Looking ahead, the report flagged the Middle East conflict as a key risk for FY27, with potential impacts on exports, remittances, and oil prices if tensions persist. Assuming average crude prices of USD 80 per barrel, the goods deficit could rise to USD 383 billion, with the current account deficit widening to 1.4% of GDP.
Additionally, heightened global uncertainty is expected to keep foreign portfolio investment flows subdued, putting pressure on the rupee, which is projected to trade in the range of 91.5–93.5 per US dollar in the near term.

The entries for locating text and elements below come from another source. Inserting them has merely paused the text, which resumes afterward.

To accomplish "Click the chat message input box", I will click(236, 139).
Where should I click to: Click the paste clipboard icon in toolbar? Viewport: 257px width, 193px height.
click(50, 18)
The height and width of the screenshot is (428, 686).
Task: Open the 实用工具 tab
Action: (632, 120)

Goods exports stood at USD 36.6 billion in February, marginally down 0.8% year-on-year, as a steep decline in oil exports offset gains in non-oil segments. Oil exports dropped sharply by 40% to USD 3.4 billion, while non-oil exports rose 6.4% to USD 33 billion, supported by strong performance in engineering goods and electronics.
However, goods imports rose significantly by 25% year-on-year to USD 63.7 billion, driven by a sharp increase in gold imports, which surged 219%, along with higher non-oil, non-gold imports and oil purchases. As a result, India’s trade deficit widened to USD 27.1 billion in February.
On a cumulative basis, the goods trade deficit expanded to USD 311 billion during April–February FY26, compared to around USD 262 billion in the same period last year, reflecting stronger import growth relative to exports.
Exports to the United States declined by 13% year-on-year during the month, even as shipments to other markets remained steady. While easing US tariffs may support future exports, the report warned that escalating tensions in the Middle East could disrupt shipments to the region, which accounts for nearly 15% of India’s exports.
The geopolitical situation is also pushing up global crude oil prices, which have climbed to around USD 100 per barrel. This poses upside risks to India’s import bill and could further pressure the current account. India’s heavy dependence on energy imports, particularly from the Middle East, makes it vulnerable to such shocks.
Despite the widening goods deficit, strong growth in services exports, up 18% so far this fiscal, has helped keep the current account deficit relatively modest, estimated at about USD 33 billion or 0.8% of GDP.